By Dr. Timothy E. Tyler, 5th Episcopal District
As we prepared to march with the 3000 clergy that had gathered for the 1000 Ministers March organized by the Reverend Al Sharpton and the National Action Network on August 28th, I made a stop at the Martin Luther King Monument. I couldn’t help but think, “What would Martin say about the things we were marching for today?”
For sure, this crowd was not your average white progressive protestors. These were mostly church people, of all faiths, but predominately black and Christian. As the rally began it was evident that the issues we were marching for at the minister’s march were somewhat similar to what King marched for 54 years to the day, but for the most part there were certainly some different issues placed on the table.

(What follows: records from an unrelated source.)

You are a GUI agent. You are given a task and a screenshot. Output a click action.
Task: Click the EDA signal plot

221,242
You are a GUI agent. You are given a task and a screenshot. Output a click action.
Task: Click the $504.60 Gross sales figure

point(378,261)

As one of the speakers, a Jewish Rabbi assailed the Trump administrations treatment of Transgendered military personnel my attention turned to a black preacher directly behind me who objected to the Rabbi’s words and loudly referred to transgendered persons as “freaks.” I quickly determined that we were all present to protest, but by no stretch of the imagination were we all in agreement about the injustices we were protesting.

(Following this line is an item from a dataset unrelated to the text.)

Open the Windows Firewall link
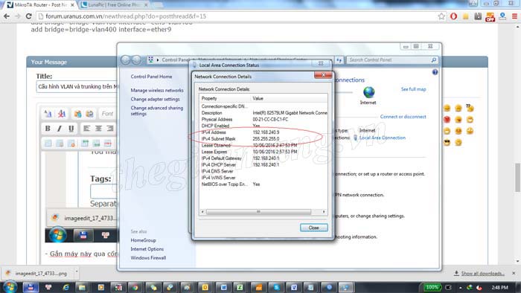The height and width of the screenshot is (293, 521). [148, 257]
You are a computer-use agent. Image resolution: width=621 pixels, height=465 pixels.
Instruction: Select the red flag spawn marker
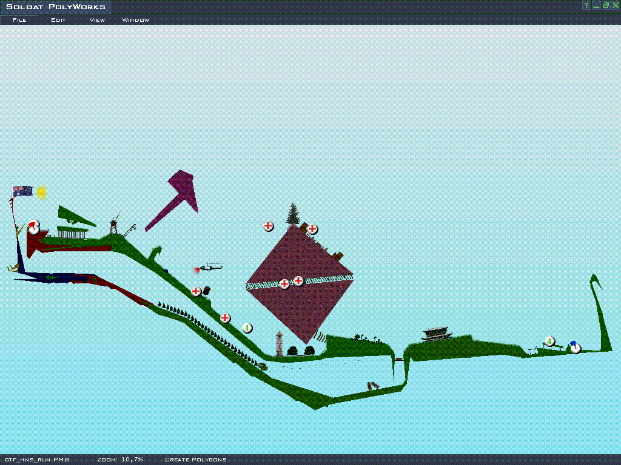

I have long asserted that the reason black people don’t readily sign on to progressive activist movements is because we still have a level of conservatism in us that won’t give us permission to sign on to such freedoms as LGBTQ rights, same sex-marriage, and the freedom of transgendered persons to serve in the military. I have often been questioned by whites who find it difficult to believe that a race of people who have fought so hard for their own rights won’t stand up for the rights of certain groups.
Clearly, the presence of 3000 Christians, Jews, Sikhs, Muslims, and others was once again a reminder and a wake-up call that oppressed people cannot truly call themselves social justice advocates if they’re not willing to fight for the rights of others even when they don’t subscribe to certain characteristics of their life-style. Arm in arm, tightly knit, we marched from the King Monument to the Justice Department. At least this was a start as we contemplated being present not only for our issues, but for the issues of others.
As we arrived at the Justice Department, I was struck by the words of one of the main speakers, Bishop Yvette Flunder, Pastor of the City of Refuge United Church of Christ. Bishop Flunder described herself as a saved, black, same gender loving human being. She called out the church’s use of the phrase “Religious Freedom” and she said it was a disguise for religious bigotry. She declared that the church must dispel bigotry if we are going to fight together.
I’m certain not everyone standing in that crowd was connecting with Bishop Flunder, but she certainly provided food for thought. The last speaker of the day was the Reverend Al Sharpton. He asked the crowed to sing “We Shall Overcome.” In times past I would have balked at singing what I have deemed to be a tired civil rights song. But that day, as I reflected on King’s mission I was reminded that much of what we have to overcome has little to do with our outer struggles and a whole lot to do with our inner struggles. We shall overcome.